The federal watchdog agency tasked with helping consumers avoid predatory and misleading lending practices on the part of lenders may soon pass more rules to make the mortgage market fairer for borrowers.
Experts in the real estate industry say the Consumer Financial Protection Bureau could finalize numerous new rules for mortgage lenders and servicers as early as Wednesday, according to a report from HousingWire. That estimate is based on the CFPB having scheduled public hearings for collecting feedback on Thursday and Jan. 17.
Among the most important of these rules for consumers is one that requires mortgage lenders to follow better-defined guidelines for determining whether a borrower has the financial ability to repay the home loan they’re seeking, the report said. The rule is expected to play a significant role in the industry going forward because it could lead to major alterations of mortgage products, especially those offered by smaller institutions.
As HousingWire reports, the CFPB could also pass rules for loan originator compensation, servicing practices, appraisals, high-cost mortgages and escrow later this month, according to Richard Andreano, a partner at Ballard Spahr. In general, it’s believed that the sweeping changes will be unprecedented in the industry.

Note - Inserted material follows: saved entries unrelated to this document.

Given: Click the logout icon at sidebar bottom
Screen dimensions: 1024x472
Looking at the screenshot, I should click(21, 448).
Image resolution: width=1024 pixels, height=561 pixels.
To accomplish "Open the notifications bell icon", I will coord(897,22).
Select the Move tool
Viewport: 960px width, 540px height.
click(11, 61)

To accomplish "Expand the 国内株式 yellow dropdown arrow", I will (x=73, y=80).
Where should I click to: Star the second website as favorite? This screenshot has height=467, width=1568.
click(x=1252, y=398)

“Overall, I don’t think there has ever been a period of time where an industry has had to implement so many wide-reaching changes,” he said. “The interesting thing is going to be what is the mortgage marketplace going to look like after this in terms of who is still in the marketplace making mortgage loans. Because of the amount of increased complexities, a lot of small banks were rethinking whether they want to be in the mortgage business.”
The CFPB has been making significant efforts to overhaul many different types of lending in recent months and has begun to wield its significant regulatory power more frequently under director Richard Cordray, who is approaching the close of his first year on the job.
The agency first began with a focus on credit cards, but has also turned its attentions to other issues that regularly trouble consumers, such as student loans and mortgages. This has even included focusing on the actions and methods of non-bank financial institutions that participate in consumer credit markets, such as mortgage services, credit scoring and reporting firms, and more.